Step 1 — Locate the release flow

Justfile                          # the `release` and `rollback` recipes
scripts/release.sh                # the script that tags + pushes images
scripts/rollback.sh               # the script that flips traffic

(File names approximate; locate the exact ones in the repo.)

Step 2 — Introduce the bug

In scripts/release.sh, the current behavior keeps the last 5 image tags in artifacts/. Change it to delete all but the current tag:

# OLD — preserve last 5 releases
just artifacts-prune --keep 5

# NEW (the broken version)
just artifacts-prune --keep 1     # only the current release survives

The release succeeds visually. The new image is up. CI is green.
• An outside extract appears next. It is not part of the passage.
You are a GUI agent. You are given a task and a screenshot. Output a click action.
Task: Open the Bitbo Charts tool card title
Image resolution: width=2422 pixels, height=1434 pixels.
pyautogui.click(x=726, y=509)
Step 3 — Push a deliberately broken release

Apply a small intentional regression: in src/minitutor/agent.py, swap the order of correction and spanish in the response JSON. This breaks the API schema contract (Phase 30) — clients expecting {"correction": ..., "spanish": ...} get the keys in the wrong order, or worse, the values swapped if the client deserializes positionally.

# OLD
return {"correction": fix_en, "spanish": fix_es}

# NEW (the broken release content)
return {"spanish": fix_es, "correction": fix_en}

Tag and release:

$ just release 1.2.3
[release] image tutor-1.2.3 pushed
[release] artifacts-prune --keep 1
[release] removed tutor-1.2.2.tar
[release] removed tutor-1.2.1.tar
[release] removed tutor-1.2.0.tar
[release] now serving 1.2.3

Run the smoke test against the portal's /quiz/submit:

$ just smoke-portal
[smoke] FAIL: response field order differs from contract;
[smoke] FAIL: portal renderer shows Spanish gloss in the English correction slot

Step 4 — Attempt rollback

$ just rollback
[rollback] looking for previous release in artifacts/...
[rollback] ERROR: no prior release tag found (last available: tutor-1.2.3, current)
[rollback] would need to rebuild from previous commit. ETA: 8-12 minutes.
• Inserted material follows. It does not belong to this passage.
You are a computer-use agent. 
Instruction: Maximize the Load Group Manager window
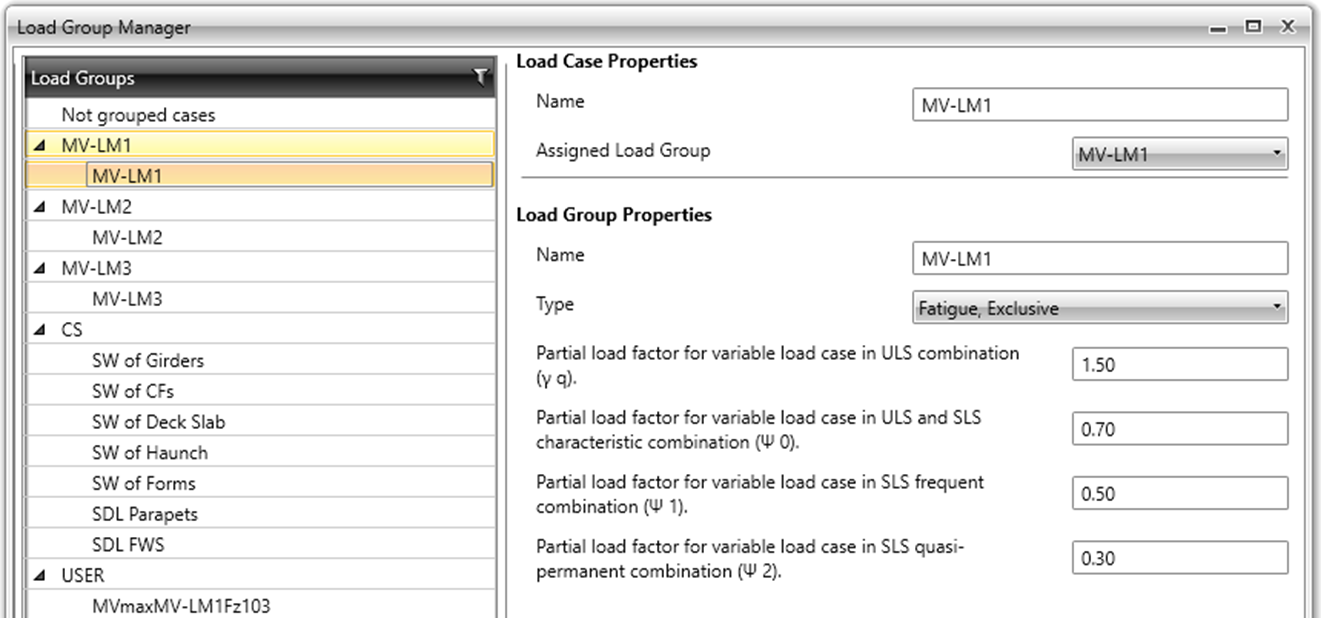tap(1253, 27)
The rollback that was supposed to be a 30-second traffic flip is now a 10-minute rebuild + redeploy. During that 10 minutes, every student hitting the portal sees the broken response.

Step 5 — Record the break

learners/borja/phase-38/notes/breaks.md:

- bug-id: 38-01
  concept: rollback path requires the previous artifact to exist
  symptom: just rollback errors out with "no prior release tag found";
           recovery now requires a full rebuild from the previous commit;
           ~10 minutes of broken service vs the expected ~30 seconds.
  hidden_cause: release.sh prunes too aggressively (--keep 1);
                the previous image is gone before rollback can use it.
  hint_1: "What does --keep 1 mean? What does --keep 5 mean?"
  hint_2: "What's the relationship between 'rollback is fast' and 'old artifacts exist'?"
  hint_3: "Diff release.sh against the previous commit. What flag changed?"
  fix_diff: restore --keep 5 in release.sh. Also revert the schema-swap in
            agent.py to make the failing test go green.

Step 6 — Apply the fix

Two things to revert:

  1. release.sh: restore --keep 5 so the last 5 releases are preserved.
  2. agent.py: restore the original key order — this also makes the smoke test green.
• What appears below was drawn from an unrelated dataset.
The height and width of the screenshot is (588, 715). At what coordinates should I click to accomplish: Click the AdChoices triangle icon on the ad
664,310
After: just rollback is back to a 30-second flip. The bad release stays prunable, but its predecessor is always there.

What this teaches

Two intertwined lessons:

  1. Rollback is not a separate procedure — it's "deploy, pointing at an older tag". For that to be cheap, the older tag has to exist. Aggressive cleanup destroys the rollback option.
  2. The cost of bad releases is measured in MTTR, not in bug severity. A 10-second-to-fix bug with a 10-minute MTTR is worse than a 1-minute-to-fix bug with a 30-second MTTR.

The fix-line count is small; the operational discipline behind it is large.

Hard rules respected

  • Two coupled changes — one in release.sh, one in agent.py — but they jointly model a single "no rollback option + bad release" scenario, which is the actual production failure pattern. The bug-id captures both.
  • Reversible in ≤ 5 lines total.
  • Observable: smoke test fails, rollback fails to find prior artifact, MTTR measured by stopwatch.
  • No security CVE introduced.
  • Tests not modified.

Next: when green, re-read ../theory/06-build-deploy-rollback-and-ci-matrix.md — the "step 5 must exist before step 4" rule is the one violated here.